Small Business Still Credit-Crunched, New York Fed Poll Says

Clothing stores on Bleecker Street, New York City. Photograph by Wayne Fogden/Getty Images

Small businesses in metro New York are still having trouble borrowing, according to a new poll released today by the Federal Reserve Bank of New York.

The poll is part of policy makers’ effort to understand why loans to small businesses have been declining since the financial crisis four years ago. Is it because banks severely tightened lending standards during the crisis and haven’t eased them sufficiently, as many businesses assert? Or is it because healthy businesses don’t want to borrow, as banks have suggested? Or some mix of both?

No survey can fully answer the question. The New York Fed’s analysis suggests that there’s demand that banks aren’t meeting, even as weaker businesses are opting not to borrow.

More than a quarter of the 544 businesses polled didn’t apply for credit in the last year because they thought they’d be turned down. These “discouraged borrowers” tended to be weaker companies  with less-established banking relationships.

Of those companies that did apply for credit, a majority got some financing, but only 13 percent got the full amount they requested. The demand for loans under $100,000 was highest, and these proved harder to get, according to Claire Kramer, an officer in the bank’s Regional and Community Outreach department. “Denial rates for these amounts in fact were higher than for larger loan amounts,” she says.

On average, loan applicants sought three types of credit. The most desired type of financing—new lines of credit—was least-often approved, with only 13 percent of applicants getting new credit lines. Business and personal credit cards were much easier to get, with more than 40 percent of those applications approved.

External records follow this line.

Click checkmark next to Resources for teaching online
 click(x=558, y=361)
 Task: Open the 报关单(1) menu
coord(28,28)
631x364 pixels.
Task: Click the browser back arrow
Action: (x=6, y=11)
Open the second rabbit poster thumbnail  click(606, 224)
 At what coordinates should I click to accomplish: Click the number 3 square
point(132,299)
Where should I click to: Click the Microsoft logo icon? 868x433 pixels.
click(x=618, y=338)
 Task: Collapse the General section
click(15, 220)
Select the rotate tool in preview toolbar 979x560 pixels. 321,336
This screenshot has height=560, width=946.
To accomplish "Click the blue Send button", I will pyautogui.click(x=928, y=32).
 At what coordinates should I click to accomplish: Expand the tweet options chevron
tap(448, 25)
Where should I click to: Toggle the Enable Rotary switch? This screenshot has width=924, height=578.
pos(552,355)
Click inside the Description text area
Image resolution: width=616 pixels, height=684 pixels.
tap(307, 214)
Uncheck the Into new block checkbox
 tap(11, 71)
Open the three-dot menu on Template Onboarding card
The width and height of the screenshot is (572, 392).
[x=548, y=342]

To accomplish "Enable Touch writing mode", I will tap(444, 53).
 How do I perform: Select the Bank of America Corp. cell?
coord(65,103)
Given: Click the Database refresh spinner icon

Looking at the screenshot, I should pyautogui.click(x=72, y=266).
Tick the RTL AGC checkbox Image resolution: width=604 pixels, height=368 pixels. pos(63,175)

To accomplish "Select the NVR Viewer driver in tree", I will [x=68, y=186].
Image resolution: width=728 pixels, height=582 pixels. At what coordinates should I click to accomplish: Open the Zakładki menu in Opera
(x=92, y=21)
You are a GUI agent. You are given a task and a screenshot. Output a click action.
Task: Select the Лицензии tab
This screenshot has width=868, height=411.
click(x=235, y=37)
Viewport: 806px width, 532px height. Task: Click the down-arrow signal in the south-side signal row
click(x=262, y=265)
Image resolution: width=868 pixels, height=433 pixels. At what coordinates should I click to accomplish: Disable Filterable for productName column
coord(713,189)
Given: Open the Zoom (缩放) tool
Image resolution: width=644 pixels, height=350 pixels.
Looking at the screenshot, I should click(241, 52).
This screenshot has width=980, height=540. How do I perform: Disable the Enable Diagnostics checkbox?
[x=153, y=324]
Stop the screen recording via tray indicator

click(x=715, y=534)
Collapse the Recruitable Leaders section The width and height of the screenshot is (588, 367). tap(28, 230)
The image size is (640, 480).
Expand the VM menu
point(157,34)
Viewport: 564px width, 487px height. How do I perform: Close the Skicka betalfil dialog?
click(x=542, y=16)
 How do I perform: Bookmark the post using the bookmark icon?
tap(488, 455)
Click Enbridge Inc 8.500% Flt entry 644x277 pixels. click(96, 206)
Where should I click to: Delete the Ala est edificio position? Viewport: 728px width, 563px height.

The survey didn’t show whether lenders were steering businesses to certain types of loans over others, though Kramer says it may be a question the New York Fed looks at in future surveys.

The online poll queried 544 companies in New York, New Jersey, and Fairfield County, Conn., in April and May. About half were in New York City. Most respondents had fewer than 10 employees and less than $5 million in annual sales.